Прощай, свободная стихия!
В последний раз передо мной
Ты катишь волны голубые
И блещешь гордою красой.
Если Байрон – властелин моря, то Пушкин видит в море лишь «предел желанный» своей души. Пушкин вспоминает о своих мечтах поэтического побега по хребтам моря в более свободную, как ему тогда казалось, Западную Европу. Теперь Пушкин сознает наивность своих мечтаний и надежд. Что такое земное счастье, слава и успех? Море обнажает их тщету: на скале среди его пучины покоится лишь «гробница» былого человеческого величия. Угас Наполеон,
И вслед за ним, как бури шум,
Другой от нас умчался гений,
Другой властитель наших дум.
Байрон в своем гордом самомнении видел себя властелином моря, но перед величием морской стихии гаснут горделивые претензии земных владык.

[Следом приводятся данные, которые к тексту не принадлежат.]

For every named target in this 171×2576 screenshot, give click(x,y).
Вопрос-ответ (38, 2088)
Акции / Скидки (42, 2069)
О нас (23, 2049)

Тщетны кичливые надежды человека на силу «кесаря» («тиран» – Наполеон) или на силу духа («просвещенье» – Байрон):
Мир опустел… Теперь куда же
Меня б ты вынес, океан?
Судьба земли повсюду та же:
Где капля блага, там на страже
Уж просвещенье иль тиран.
Море у Пушкина не увенчивает земное величие и славу. Его призывный шум напоминает о тщете суетных мирских желаний. Оно учит человека в смирении любить божественную, нерукотворную красоту и совершенство. В этом заключается «предел желанный» человеческой души; к этому пределу зовут Пушкина морские волны.
Поэма «Цыганы»
Поэма «Цыганы» – завершение спора с Байроном, который наметился в первой южной поэме «Кавказский пленник». Не выходя за рамки романтизма, но превращая его в «романтизм критический», Пушкин показывает в этой поэме, что мечты Байрона и его кумира Руссо о возврате человека в «естественное состояние», по существу, являются игрой «на понижение». Она ведет человека не вперед, а назад: это измена высшему предназначению, к которому зовет нас морская стихия голосом Творца, заключенным в ней.
Пушкин на собственном опыте испробовал возможность возврата человека в природу. Будучи в Кишиневе, он несколько недель провел в цыганском таборе. В «Цыганах» Пушкин осудил эту прихоть как слабость, как самодовольство и эгоизм. Алеко, утверждающий свободу для себя среди не тронутых цивилизацией, «естественных» людей, не терпит никаких ограничений этой свободы и тем самым становится деспотом по отношению к Земфире и молодому цыгану, ее любовнику. Двойное убийство, совершенное Алеко, вызывает осуждение старого цыгана:
Оставь нас, гордый человек!
Мы дики, нет у нас законов,
Мы не терзаем, не казним,
Не нужно крови нам и стонов;
Но жить с убийцей не хотим.
Ты не рожден для дикой доли,
Ты для себя лишь хочешь воли…
Но Пушкин, по словам Д. Д. Благого, вскрывает и «тщету руссоистско-байроновской иллюзии о возможности для цивилизованного человека вернуться назад, в „природу“, на не тронутую „просвещением“ первобытную почву. Независимо от Алеко самый быт цыган не так уж безоблачно идилличен. „Роковые страсти“ и связанные с ними „беды“ существовали в таборе и до прихода Алеко. „Счастья нет“ и у носителя простоты, мира и правды в поэме – старика цыгана, уход от которого Мариулы, охваченной неодолимой любовной страстью к другому, при всей „естественности“ этой страсти, с точки зрения самого же старика цыгана, навсегда разбил его личную жизнь. „Я припоминаю, Алеко, старую печаль“. И эта „старая печаль“ живет в душе цыгана на протяжении всего его жизненного пути. Тем самым разбивается иллюзия руссоизма о счастье „золотого века“ – докультурного, дикого человечества».
Так зрелый Пушкин, опережая восторги своих современников, видевших в нем «русского Байрона», решительно одолел искус «байронизма» и вышел к новому, трезвому и реалистическому взгляду на жизнь.
Пушкин в Михайловском. Творческая зрелость.
«Кто творец этого бесчеловечного убийства? Постигают ли те, которые вовлекли власть в эту меру, что есть ссылка в деревне на Руси? Должно точно быть богатырем духовным, чтобы устоять против этой пытки. Страшусь за Пушкина» – так принял известие о ссылке друга в Михайловское П. А. Вяземский.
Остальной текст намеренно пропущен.